Responding to the Isla Vista shooting rampage, a state Senate panel on Tuesday approved legislation that would allow restraining orders to remove guns from the possession of individuals who are judged by family members, medical workers or the police to be a risk to themselves or others.
Assemblyman Das Williams (D-Santa Barbara) said he co-authored the bill to address flaws in the legal system that prevented action against Elliot Rodger in the months before his rampage even though family members and others saw warning signs.
Using weapons including guns, Rodger killed six people in a rampage near the campus of UC Santa Barabara on May 24.
“In the recent Isla Vista tragedy, family members saw the warning signs and took action. But they had no legal tools to prevent this mass killing,” Williams told the Senate Public Safety Committee. “AB 1014 provides an option for family members and loved ones to temporarily separate those who may be a danger to themselves and others from firearms.
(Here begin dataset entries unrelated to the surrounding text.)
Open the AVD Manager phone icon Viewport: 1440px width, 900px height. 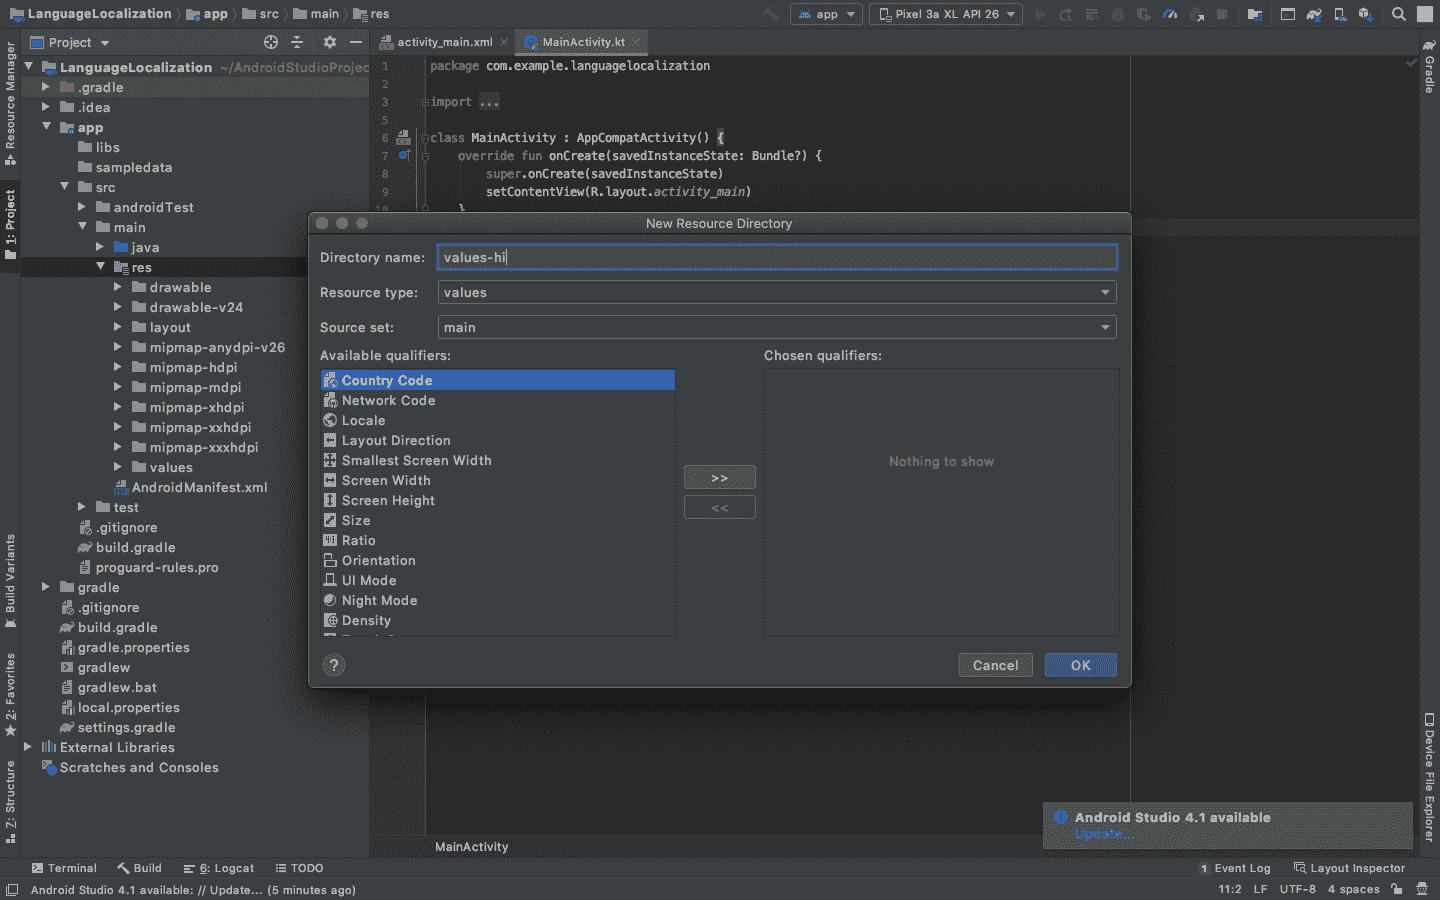(1339, 14)
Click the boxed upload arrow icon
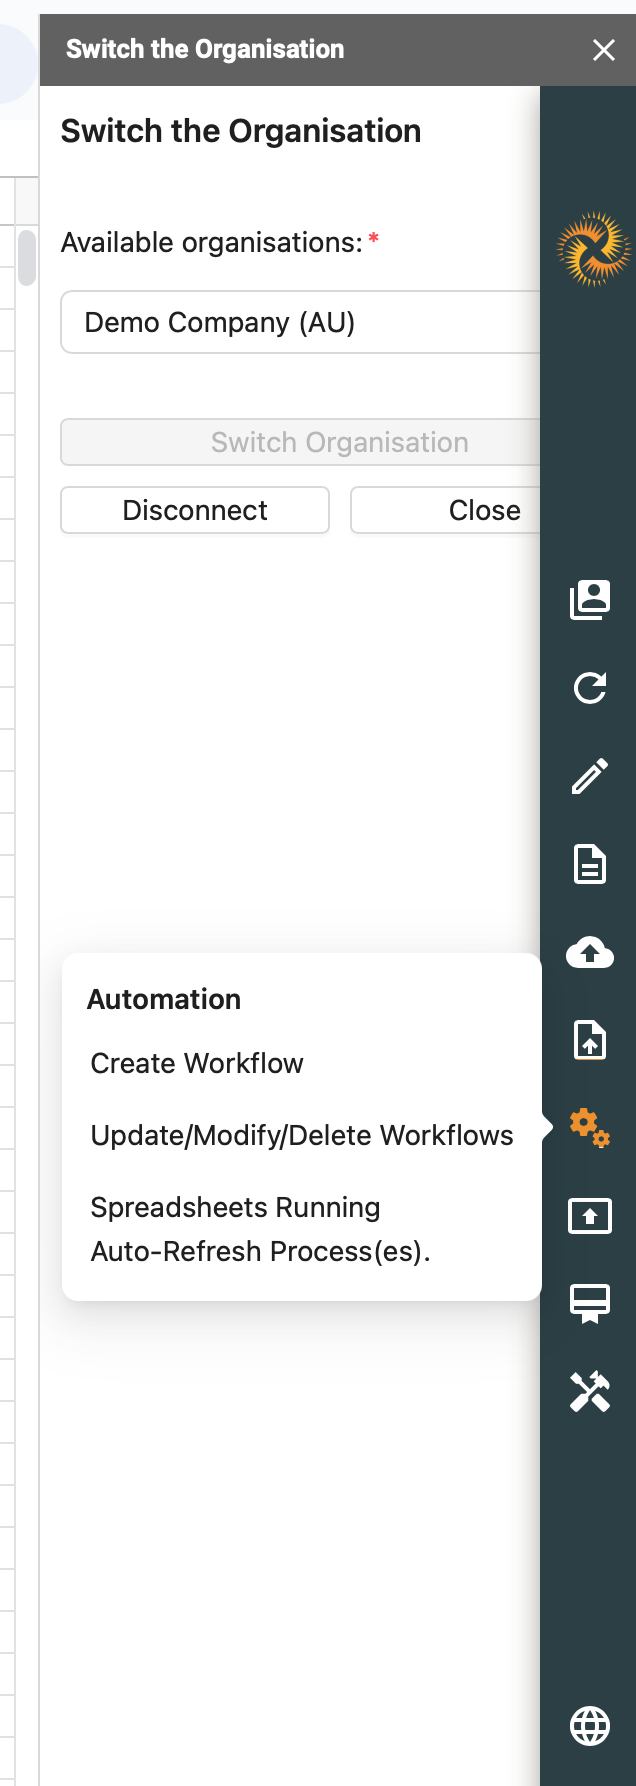 (590, 1216)
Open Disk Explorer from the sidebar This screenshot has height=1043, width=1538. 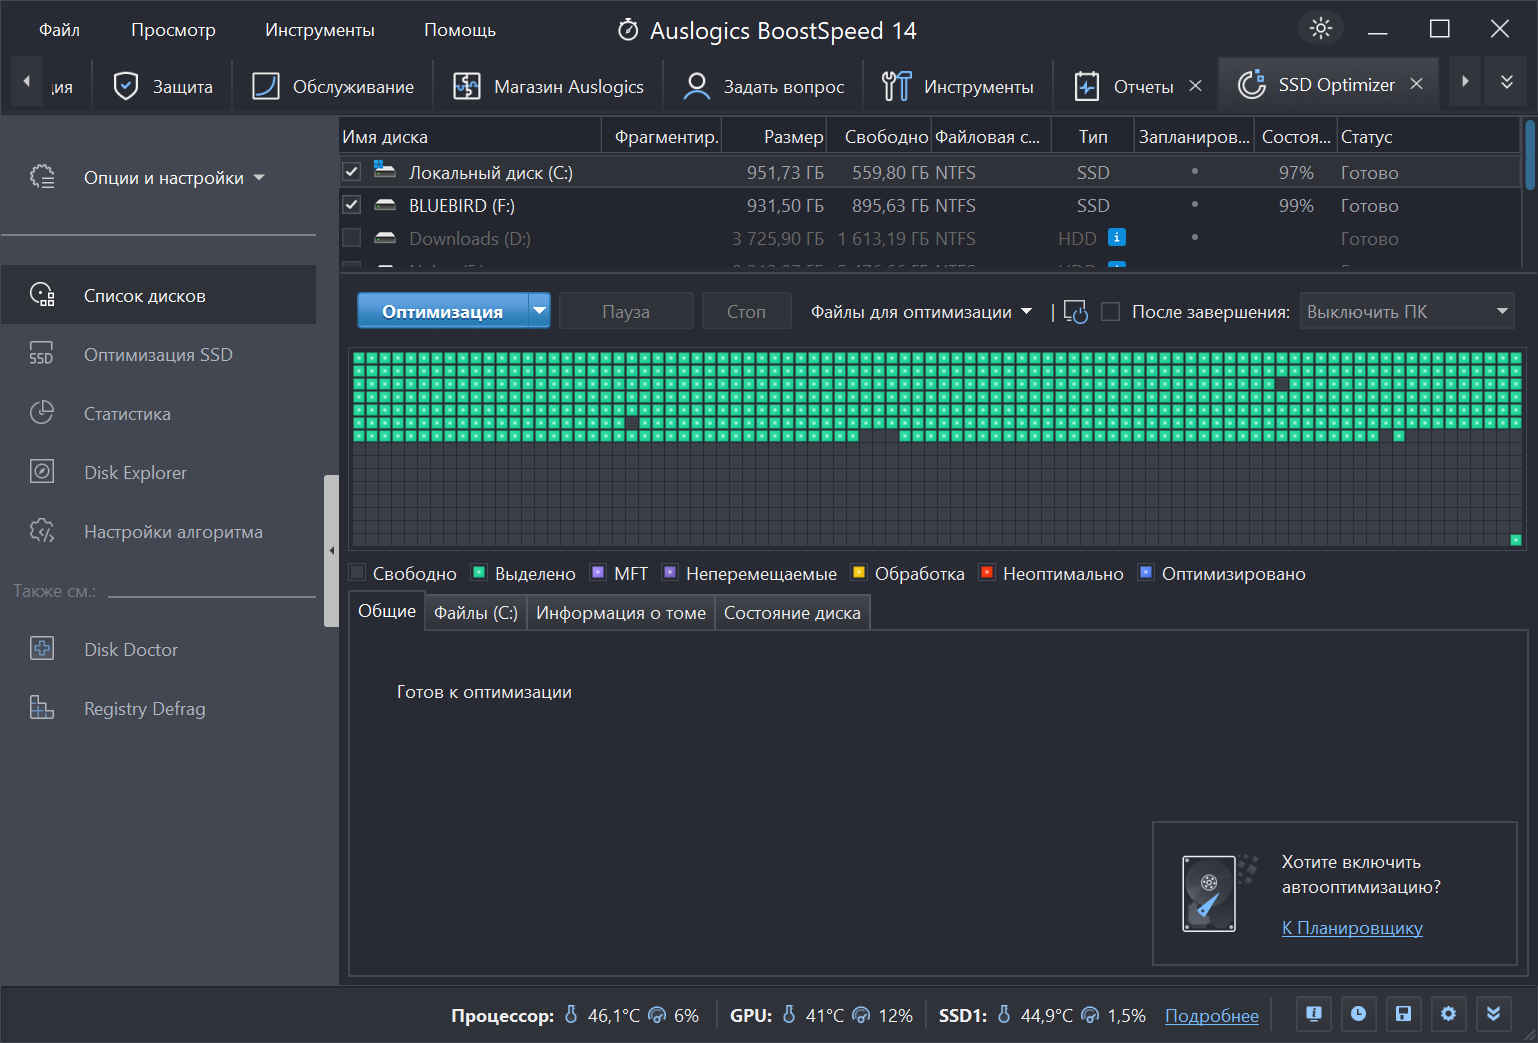[x=135, y=472]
Mentally unstable individuals should not have access to firearms.”
Under the legislation, law enforcement can ask a court to issue a restraining order preventing individuals from possessing guns if the officers, family members or medical workers can provide evidence that there is a substantial likelihood of violence.
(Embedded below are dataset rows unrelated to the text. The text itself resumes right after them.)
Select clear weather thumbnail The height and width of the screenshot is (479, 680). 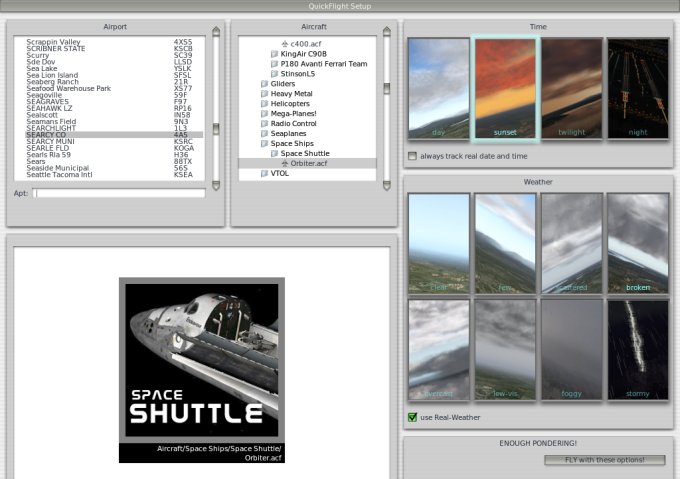[439, 243]
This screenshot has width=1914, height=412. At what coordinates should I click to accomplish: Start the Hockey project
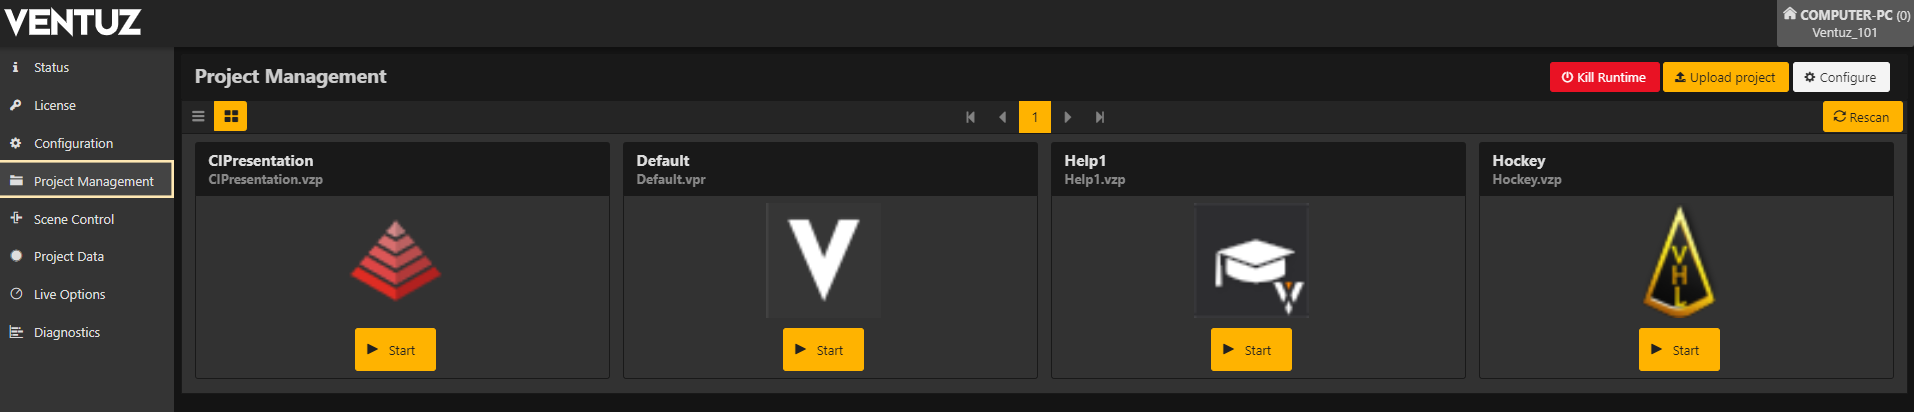pos(1678,350)
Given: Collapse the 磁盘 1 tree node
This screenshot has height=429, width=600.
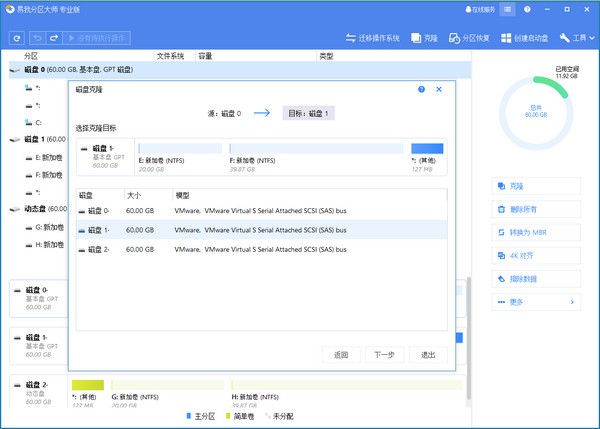Looking at the screenshot, I should coord(13,140).
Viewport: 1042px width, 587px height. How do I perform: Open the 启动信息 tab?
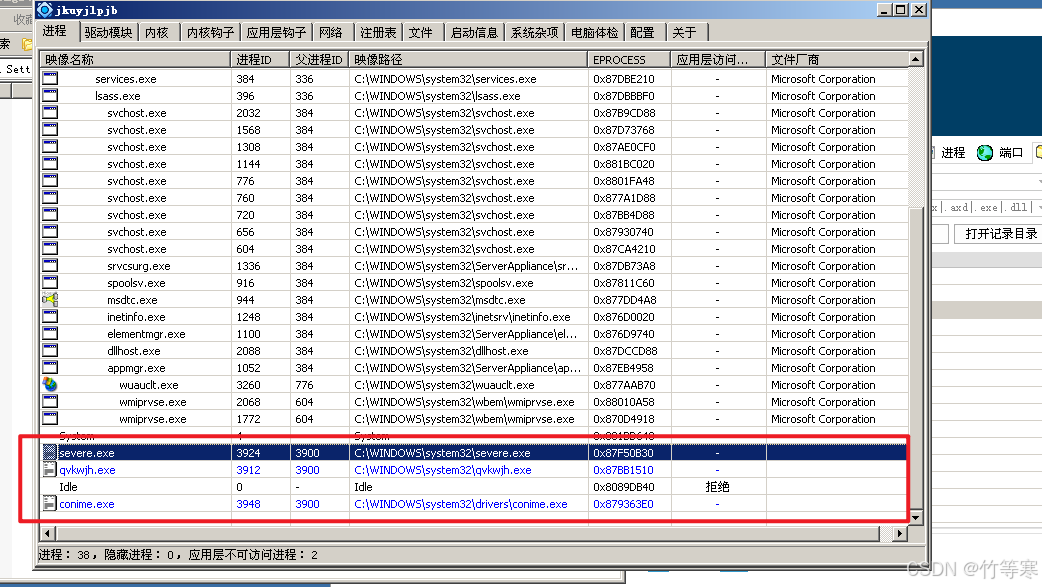(473, 32)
The committee voted to send the legislation on to the Senate Appropriations Committee for consideration despite opposition from representatives of gun-rights groups, including Sean Doherty, a lobbyist for the California Assn. of Federal Firearms Licensees. He said the bill is unconstitutional and will be challenged in court.
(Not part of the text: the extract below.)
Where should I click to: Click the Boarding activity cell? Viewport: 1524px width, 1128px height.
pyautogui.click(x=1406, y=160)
“This bill goes too far,” Doherty told the panel. “AB 1014 shreds the right of privacy and right of property that has been jurisprudence for decades.”
Committee Chairwoman Loni Hancock (D-Berkeley) noted that law enforcement officials met with the gunman multiple times in response to concerns by others before the mass killing but did not have enough evidence of a problem to take action. “There should have been a way to identify what was going on with the Santa Barbara case and there should have been a way to get those guns earlier,” Hancock said.
The bill was co-authored by Sen. Hannah-Beth Jackson (D-Santa Barbara), who also won committee approval Tuesday of a measure that requires law enforcement doing a "welfare check" on an individual to first conduct a search of the Department of Justice’s Automated Firearms System, California’s database of gun purchases. SB 505 was also introduced in response to the Isla Vista rampage.